-- begin --

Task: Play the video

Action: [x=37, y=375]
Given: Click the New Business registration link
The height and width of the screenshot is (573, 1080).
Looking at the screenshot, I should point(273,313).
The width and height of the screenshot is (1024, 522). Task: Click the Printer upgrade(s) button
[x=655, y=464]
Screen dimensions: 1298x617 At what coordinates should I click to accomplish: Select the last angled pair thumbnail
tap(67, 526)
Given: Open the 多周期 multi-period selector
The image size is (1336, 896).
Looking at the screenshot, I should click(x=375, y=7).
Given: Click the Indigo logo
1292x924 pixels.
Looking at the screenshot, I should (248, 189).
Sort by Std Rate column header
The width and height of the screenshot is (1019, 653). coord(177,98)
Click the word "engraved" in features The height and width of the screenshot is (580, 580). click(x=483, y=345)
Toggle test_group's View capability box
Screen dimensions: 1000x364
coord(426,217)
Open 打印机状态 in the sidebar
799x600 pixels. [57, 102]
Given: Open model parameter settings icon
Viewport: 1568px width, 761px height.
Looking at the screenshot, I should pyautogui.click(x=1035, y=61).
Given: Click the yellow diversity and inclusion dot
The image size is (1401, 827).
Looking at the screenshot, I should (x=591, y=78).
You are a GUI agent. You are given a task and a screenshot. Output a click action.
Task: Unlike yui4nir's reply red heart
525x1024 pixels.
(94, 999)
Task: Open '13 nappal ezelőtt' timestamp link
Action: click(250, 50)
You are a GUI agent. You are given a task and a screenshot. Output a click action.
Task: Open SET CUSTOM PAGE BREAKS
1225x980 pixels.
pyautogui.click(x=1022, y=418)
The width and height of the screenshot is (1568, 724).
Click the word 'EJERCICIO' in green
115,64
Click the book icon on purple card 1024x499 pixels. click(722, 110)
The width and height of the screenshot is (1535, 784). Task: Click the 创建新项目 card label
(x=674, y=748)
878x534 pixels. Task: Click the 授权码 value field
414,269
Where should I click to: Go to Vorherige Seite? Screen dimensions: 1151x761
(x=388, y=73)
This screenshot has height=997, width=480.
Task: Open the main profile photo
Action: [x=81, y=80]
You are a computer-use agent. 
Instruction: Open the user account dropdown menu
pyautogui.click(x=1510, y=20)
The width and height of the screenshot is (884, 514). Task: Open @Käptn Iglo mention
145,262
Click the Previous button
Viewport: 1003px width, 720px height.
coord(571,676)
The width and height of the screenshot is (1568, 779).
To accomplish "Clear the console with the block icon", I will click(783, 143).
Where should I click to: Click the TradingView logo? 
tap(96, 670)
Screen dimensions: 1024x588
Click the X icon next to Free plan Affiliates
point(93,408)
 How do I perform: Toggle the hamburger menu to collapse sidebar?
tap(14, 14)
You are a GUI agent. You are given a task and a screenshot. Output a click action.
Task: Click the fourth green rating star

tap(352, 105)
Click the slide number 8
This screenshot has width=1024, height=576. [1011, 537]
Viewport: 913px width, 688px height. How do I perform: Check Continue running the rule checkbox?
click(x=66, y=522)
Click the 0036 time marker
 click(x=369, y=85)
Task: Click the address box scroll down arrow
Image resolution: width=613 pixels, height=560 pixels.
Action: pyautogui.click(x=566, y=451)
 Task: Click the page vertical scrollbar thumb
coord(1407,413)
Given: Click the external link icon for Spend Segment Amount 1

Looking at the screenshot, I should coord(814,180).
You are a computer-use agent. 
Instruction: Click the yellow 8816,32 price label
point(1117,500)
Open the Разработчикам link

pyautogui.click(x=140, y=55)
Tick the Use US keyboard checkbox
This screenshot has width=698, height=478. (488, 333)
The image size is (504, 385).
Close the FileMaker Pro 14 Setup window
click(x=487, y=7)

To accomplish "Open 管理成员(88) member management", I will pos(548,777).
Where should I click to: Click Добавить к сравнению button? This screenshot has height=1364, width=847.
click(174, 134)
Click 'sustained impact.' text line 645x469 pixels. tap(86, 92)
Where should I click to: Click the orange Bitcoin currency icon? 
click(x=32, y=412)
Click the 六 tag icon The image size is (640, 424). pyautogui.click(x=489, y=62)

-- end --

**Objective**
Quote in full each line of the entries above that contains the word "button".

**Exercise response**
The width and height of the screenshot is (1024, 522). Task: Click the Printer upgrade(s) button
Click the Previous button
Where should I click to: Click Добавить к сравнению button? This screenshot has height=1364, width=847.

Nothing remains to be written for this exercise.